Kasai, Takashi and Kondo, Masaki and Ishii, Ryotaro and Tanaka, Akihiro and Ataka, Suzuka and Shimada, Hiroyuki and Tomiyama, Takami and Mori, Hiroshi and Taylor, Mark Neville and Allsop, David and Nakagawa, Masanori and Mizuno, Toshiki and Tokuda, Takahiko (2017) Aβ levels in the jugular vein and high molecular weight Aβ oligomer levels in CSF can be used as biomarkers to indicate the anti-amyloid effect of IVIg for Alzheimer's disease. PLoS ONE, 12 (4). ISSN 1932-6203
Full text not available from this repository.Abstract
Intravenous immunoglobulin (IVIg) has been a candidate as a potential anti-amyloid immunotherapy for Alzheimer disease (AD) because it contains anti-amyloid β (Aβ) antibodies. Although several studies with IVIg in AD have been published, changing levels of Aβ efflux from the brain, or disaggregation of Aβ species induced by immunotherapy, have not been properly investigated. Here, we carried out an open label study of therapy with IVIg in five patients with AD. We collected plasma from a peripheral vein (peripheral-plasma) and from the internal jugular vein (jugular-plasma) to estimate directly the efflux of soluble Aβ from the brain. We also measured high molecular weight (HMW) Aβ oligomers in CSF as a marker to detect disaggregated Aβ. IVIg infusions were well tolerated in the majority of cases.
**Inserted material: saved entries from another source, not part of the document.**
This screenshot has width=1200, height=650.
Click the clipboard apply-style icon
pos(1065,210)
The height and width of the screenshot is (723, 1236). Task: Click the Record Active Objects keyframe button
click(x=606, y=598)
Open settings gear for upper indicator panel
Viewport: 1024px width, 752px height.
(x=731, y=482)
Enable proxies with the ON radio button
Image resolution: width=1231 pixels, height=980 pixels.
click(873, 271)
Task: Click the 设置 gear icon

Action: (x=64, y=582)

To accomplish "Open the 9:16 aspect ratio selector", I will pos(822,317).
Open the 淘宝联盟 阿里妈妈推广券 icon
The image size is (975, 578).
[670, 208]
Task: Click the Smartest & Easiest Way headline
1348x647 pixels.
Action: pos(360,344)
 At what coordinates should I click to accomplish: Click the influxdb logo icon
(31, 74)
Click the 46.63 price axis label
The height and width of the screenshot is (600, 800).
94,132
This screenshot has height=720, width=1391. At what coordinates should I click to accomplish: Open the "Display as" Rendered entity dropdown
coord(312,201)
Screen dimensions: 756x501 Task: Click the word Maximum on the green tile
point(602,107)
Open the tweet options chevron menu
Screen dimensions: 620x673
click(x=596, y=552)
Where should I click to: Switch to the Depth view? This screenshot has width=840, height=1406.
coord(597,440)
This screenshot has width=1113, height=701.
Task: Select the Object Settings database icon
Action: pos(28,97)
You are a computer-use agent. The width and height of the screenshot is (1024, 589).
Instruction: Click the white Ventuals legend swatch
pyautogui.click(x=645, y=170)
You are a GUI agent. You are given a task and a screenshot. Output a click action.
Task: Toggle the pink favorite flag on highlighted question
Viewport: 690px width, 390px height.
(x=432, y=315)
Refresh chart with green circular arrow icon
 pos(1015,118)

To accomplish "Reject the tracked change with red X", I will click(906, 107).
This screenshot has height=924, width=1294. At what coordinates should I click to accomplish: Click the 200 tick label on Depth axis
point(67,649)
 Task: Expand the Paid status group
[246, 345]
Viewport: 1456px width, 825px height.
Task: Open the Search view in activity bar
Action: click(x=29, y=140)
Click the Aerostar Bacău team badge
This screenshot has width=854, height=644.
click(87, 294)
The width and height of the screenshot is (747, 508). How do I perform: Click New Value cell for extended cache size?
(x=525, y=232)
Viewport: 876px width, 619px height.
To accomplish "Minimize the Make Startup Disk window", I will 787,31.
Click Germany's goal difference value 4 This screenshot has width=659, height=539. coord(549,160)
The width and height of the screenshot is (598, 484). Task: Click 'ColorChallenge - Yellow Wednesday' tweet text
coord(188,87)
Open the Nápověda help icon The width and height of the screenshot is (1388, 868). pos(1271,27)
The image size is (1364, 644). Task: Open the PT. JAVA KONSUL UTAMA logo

However, one study subject had epileptic seizures after IVIg. Levels of HMW CSF Aβ oligomers in all participants were significantly increased after IVIg. Aβ40 and Aβ42 levels in jugular-plasma were continuously or temporarily elevated after treatment in three of five patients who showed preserved cognitive function, whereas levels of those in peripheral-plasma did not correlate with reactivity to the treatment. Other conventional biomarkers including 11C-Pittsburgh compound B retention were not altered after the treatment. These findings imply that HMW Aβ oligomer levels could be a better biomarker to reflect the anti-amyloid effects of IVIg than conventional Aβ species; moreover, Aβ in jugular-plasma seems to be a more direct and precise biomarker to estimate clearance of Aβ from the brain rather than Aβ in peripheral-plasma.